Verizon published its well-respected Data Breach Investigations Report earlier this week, and the 60-page report makes for interesting reading.

One of the standout observations is that cyber espionage has grown three-fold year-on-year, although this in itself could be a lopsided figure – in 62 percent of espionage cases the breach went for months without being detected, and 5 percent went on for years. In 85 percent of cases, the breach was discovered by an outside party.

Almost 50 percent of cyber espionage is believed to have come from East Asia – including China, but a fifth now comes from Eastern Europe.

Indeed, the study – which revealed a steep rise in external attacks - further highlighted how data breach discovery is often ongoing for ‘weeks or months'.

Charities are fair game for hackers

It looks like charities and non-profit organisations are fair game for hackers. Not that long after a hacker stole the names, addresses and phone numbers of thousands of people who had contacted the British Pregnancy Clinic charity for advice, news spread this week on a sub-section of Anonymous attacking a children's hospital in Boston (Anonymous has publicly denounced the attack on Twitter).

Adding to this, two weeks ago it was revealed that cyber-criminals in Ukraine and Russia had used the Zeus malware to steal thousands of dollars from the Franciscan Sisters of Chicago order of nuns.

FireEye researchers this week revealed how hackers are targeting non-government organisations and non-profit groups. By and large, it seems that hackers see charities as ‘easy pickings', with the majority (44 percent) stealing financial and account records.
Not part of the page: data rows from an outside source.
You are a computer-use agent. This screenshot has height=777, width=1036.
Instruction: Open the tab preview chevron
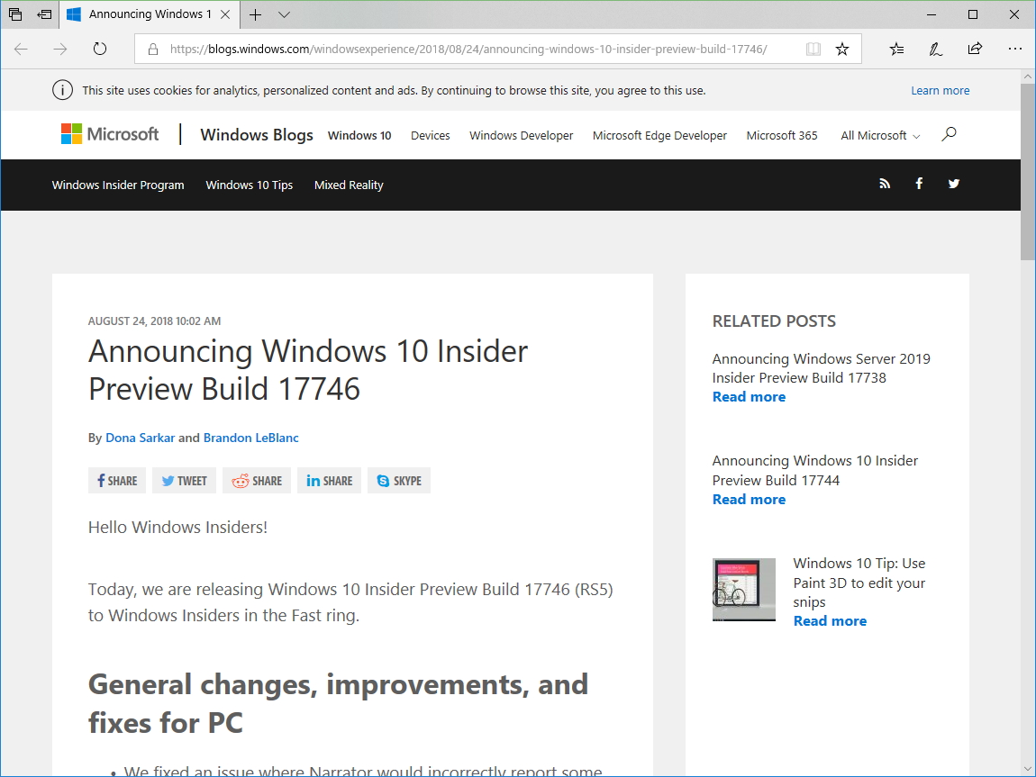pyautogui.click(x=284, y=14)
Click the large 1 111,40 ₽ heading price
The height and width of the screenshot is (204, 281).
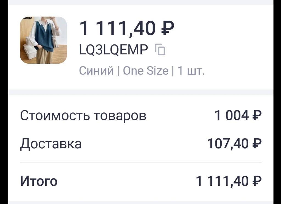coord(127,28)
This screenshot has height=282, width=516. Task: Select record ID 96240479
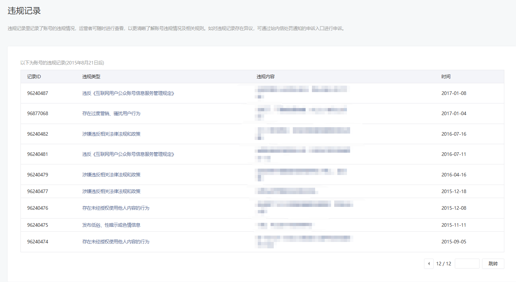coord(37,175)
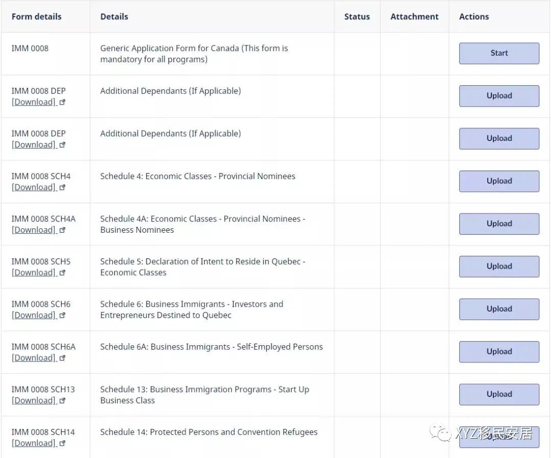Viewport: 551px width, 458px height.
Task: Upload Schedule 4A Business Nominees form
Action: pyautogui.click(x=498, y=224)
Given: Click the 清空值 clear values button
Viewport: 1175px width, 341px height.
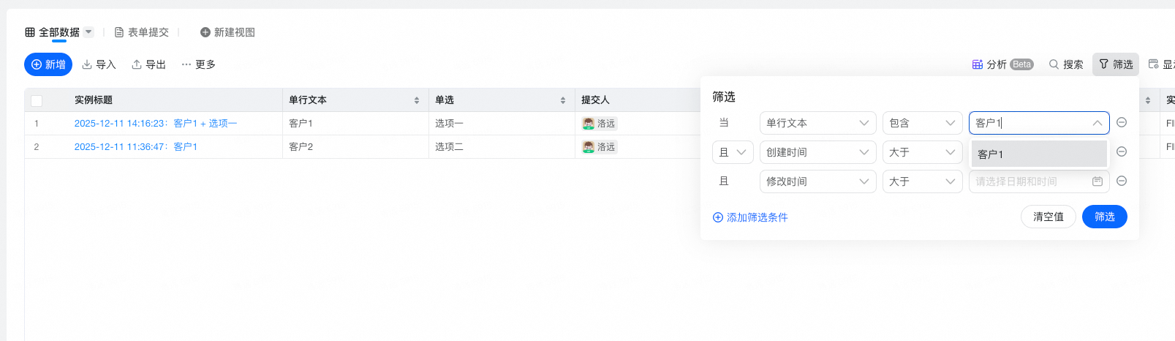Looking at the screenshot, I should (x=1048, y=217).
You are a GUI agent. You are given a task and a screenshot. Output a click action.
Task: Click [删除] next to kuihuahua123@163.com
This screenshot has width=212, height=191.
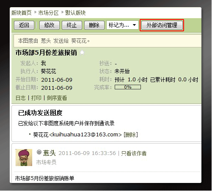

Post-Heartbleed, OpenSSL gets a boost

A couple of weeks after the Heartbleed bug was first found (if you disbelieve the theories concerning the NSA), and the open-source OpenSSL could be about to get a serious cash injection from those in the technology industry.

The Linux Foundation has formed a new project to “fund and support critical elements of the global information infrastructure”, and the first project under consideration to receive funding will be OpenSSL. The funding for these open-source software projects is just over £2 million in total.

The statement details that the funding would be “for key developers as well as other resources to assist the project in improving its security, enabling outside reviews, and improving responsiveness to patch requests.”

Perhaps we shouldn't be surprised regarding this announcement, considering the 12 big technology companies behind the project, including Facebook, Google, Microsoft, IBM, Dell, IBM and VMware.

Whatsapp-ening with mobile app security

Concerns about security by design rumble on, especially in the mobile developer world. Two of the most popular iOS IM messaging apps, Whatsapp and Viber, were found to have big vulnerabilities.

Researchers at the US University of New Haven's Cyber Forensics Research & Education Group (UNHcFREG) found that when WhatsApp users share their location data, it is left unencrypted and – as a result – could be intercepted in a Man-in-the-Middle (MiTM) attack.

And the same researchers found a similar issue at Viber – a competing iOS messaging app. It too doesn't encrypt data (videos, images and other files), in transit or at rest on Viber's Amazons servers.